Improve computational speed for chunk-wise distance calculation
Distance calculation is a common problem, so it can be a good idea to use the available functions for that, specifically sklearn
. The data you provided is not convenient to manage, but the example below might give ideas on how to adapt this workflow to the specifics of your data:
import numpy as np
import pandas as pd
from sklearn.metrics import pairwise_distances
X = pd.DataFrame(np.random.rand(10, 30))
Y = pd.DataFrame(np.random.rand(20, 30))
def custom_distance(x, y):
"""Sample asymmetric function."""
return max(x) + min(y)
# use n_jobs=-1 to run calculations with all cores
result = pairwise_distances(X, Y, metric=custom_distance, n_jobs=-1)
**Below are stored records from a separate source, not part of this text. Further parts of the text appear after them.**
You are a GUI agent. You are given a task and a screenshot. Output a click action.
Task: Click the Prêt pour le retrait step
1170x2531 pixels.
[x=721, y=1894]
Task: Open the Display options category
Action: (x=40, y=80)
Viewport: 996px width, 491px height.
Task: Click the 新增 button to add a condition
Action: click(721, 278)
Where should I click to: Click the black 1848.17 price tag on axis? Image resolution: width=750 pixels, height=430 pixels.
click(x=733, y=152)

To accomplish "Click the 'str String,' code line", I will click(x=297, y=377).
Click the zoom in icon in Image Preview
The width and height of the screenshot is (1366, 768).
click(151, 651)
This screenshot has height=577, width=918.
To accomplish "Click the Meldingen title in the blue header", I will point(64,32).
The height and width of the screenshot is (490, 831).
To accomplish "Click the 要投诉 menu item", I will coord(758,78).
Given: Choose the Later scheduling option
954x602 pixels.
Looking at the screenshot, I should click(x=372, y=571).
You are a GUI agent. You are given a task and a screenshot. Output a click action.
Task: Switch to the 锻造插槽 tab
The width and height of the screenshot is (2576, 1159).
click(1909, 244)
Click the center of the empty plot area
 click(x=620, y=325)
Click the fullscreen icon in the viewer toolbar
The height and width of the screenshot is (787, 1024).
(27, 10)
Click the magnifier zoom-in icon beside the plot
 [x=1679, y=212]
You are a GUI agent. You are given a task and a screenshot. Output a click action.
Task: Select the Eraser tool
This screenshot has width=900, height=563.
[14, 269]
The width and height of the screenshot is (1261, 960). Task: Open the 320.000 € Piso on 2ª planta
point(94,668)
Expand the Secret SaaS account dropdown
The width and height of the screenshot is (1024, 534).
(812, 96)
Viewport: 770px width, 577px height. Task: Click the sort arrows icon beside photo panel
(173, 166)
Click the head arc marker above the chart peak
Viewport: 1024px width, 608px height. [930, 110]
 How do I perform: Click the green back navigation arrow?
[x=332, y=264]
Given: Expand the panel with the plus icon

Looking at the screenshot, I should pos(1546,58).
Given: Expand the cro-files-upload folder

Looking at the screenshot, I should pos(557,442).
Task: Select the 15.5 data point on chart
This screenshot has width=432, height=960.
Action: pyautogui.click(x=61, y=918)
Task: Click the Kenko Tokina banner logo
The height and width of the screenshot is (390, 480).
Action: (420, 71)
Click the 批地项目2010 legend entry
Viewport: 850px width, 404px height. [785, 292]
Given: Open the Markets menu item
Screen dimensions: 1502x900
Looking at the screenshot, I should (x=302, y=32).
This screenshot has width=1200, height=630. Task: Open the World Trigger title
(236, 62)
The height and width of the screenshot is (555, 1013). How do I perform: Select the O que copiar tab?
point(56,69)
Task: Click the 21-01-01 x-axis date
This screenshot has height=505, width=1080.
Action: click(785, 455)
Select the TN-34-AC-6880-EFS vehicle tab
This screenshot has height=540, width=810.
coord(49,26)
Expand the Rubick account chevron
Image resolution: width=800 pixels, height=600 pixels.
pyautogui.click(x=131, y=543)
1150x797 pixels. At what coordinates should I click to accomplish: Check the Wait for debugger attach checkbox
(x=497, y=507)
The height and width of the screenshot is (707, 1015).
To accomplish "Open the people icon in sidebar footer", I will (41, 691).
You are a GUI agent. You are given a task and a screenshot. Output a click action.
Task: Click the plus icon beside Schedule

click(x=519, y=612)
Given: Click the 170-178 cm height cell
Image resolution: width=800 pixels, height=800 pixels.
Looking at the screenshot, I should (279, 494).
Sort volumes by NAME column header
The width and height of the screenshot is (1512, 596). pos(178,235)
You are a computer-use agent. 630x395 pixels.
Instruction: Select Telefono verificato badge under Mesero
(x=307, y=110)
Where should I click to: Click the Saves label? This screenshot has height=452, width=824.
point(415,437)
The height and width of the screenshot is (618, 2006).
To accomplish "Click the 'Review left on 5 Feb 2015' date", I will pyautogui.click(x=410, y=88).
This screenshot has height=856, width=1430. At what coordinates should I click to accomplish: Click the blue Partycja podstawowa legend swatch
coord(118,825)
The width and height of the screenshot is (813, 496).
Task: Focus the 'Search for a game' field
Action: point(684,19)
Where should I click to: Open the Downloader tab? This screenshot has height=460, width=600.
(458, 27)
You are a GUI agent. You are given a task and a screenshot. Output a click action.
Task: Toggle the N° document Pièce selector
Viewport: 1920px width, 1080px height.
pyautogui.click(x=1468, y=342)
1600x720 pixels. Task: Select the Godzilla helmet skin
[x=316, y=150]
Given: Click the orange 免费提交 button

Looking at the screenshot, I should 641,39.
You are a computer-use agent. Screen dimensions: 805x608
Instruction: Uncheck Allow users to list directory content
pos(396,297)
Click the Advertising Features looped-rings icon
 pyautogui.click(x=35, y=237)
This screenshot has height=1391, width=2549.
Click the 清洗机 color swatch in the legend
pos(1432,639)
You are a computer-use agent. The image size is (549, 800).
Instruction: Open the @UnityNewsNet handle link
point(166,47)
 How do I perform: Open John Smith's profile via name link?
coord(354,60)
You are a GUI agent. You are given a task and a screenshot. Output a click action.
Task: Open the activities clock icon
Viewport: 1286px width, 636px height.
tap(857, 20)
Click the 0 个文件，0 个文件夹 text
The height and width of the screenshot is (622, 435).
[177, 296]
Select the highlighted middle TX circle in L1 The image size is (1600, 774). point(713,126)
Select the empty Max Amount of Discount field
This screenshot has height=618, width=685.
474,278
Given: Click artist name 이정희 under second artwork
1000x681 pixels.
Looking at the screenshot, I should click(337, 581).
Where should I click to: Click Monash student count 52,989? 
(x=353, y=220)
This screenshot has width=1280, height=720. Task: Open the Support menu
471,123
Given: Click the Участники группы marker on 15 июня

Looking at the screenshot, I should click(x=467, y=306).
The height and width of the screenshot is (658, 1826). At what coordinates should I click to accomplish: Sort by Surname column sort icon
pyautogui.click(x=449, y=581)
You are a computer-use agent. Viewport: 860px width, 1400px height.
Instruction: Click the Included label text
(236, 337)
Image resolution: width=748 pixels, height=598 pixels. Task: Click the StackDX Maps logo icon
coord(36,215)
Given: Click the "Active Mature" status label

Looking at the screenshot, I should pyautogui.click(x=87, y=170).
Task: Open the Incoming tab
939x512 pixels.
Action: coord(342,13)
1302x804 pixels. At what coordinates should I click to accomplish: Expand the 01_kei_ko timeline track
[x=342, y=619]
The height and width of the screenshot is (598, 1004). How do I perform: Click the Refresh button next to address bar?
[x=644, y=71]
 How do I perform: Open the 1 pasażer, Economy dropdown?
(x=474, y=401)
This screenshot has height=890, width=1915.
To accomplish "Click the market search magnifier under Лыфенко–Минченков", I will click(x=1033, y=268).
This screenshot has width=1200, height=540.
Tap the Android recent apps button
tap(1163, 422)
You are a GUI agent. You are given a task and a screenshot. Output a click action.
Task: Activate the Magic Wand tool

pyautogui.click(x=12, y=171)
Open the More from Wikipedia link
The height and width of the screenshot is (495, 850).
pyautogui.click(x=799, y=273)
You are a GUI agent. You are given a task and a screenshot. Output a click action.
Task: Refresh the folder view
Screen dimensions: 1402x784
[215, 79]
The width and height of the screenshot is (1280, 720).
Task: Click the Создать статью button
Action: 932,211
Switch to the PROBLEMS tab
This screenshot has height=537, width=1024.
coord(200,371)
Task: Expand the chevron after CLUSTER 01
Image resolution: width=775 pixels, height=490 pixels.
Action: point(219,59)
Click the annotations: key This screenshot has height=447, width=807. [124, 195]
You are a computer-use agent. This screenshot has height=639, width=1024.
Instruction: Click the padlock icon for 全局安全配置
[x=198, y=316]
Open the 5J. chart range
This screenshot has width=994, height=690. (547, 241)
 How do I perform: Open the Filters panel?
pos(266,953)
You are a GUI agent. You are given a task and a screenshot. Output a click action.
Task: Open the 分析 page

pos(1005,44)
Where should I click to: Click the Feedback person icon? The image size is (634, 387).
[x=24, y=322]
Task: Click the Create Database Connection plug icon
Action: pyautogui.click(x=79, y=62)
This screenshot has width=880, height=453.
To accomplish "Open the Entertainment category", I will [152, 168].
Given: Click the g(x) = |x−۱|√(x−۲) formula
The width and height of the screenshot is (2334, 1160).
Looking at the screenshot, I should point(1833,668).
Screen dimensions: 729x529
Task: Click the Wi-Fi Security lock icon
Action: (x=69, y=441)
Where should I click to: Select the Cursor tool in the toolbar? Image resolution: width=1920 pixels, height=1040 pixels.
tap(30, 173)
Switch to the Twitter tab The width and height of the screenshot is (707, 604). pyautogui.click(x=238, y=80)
To complete @SultanOrazbayev:
from sklearn.metrics import pairwise_distances
Ax = df_sample['CalVec'] = df_sample['CalVec'].apply(lambda x: np.array(x))
Bx = DF['MeasVec'] = DF['MeasVec'].apply(lambda x: np.array(x))
A = Ax.to_numpy()
B = Bx.to_numpy()
AA = np.stack(A)
BB = np.stack(B)
result = pairwise_distances(AA, BB, metric=custom_distance, n_jobs=-1)
which is performed in under 3 minutes.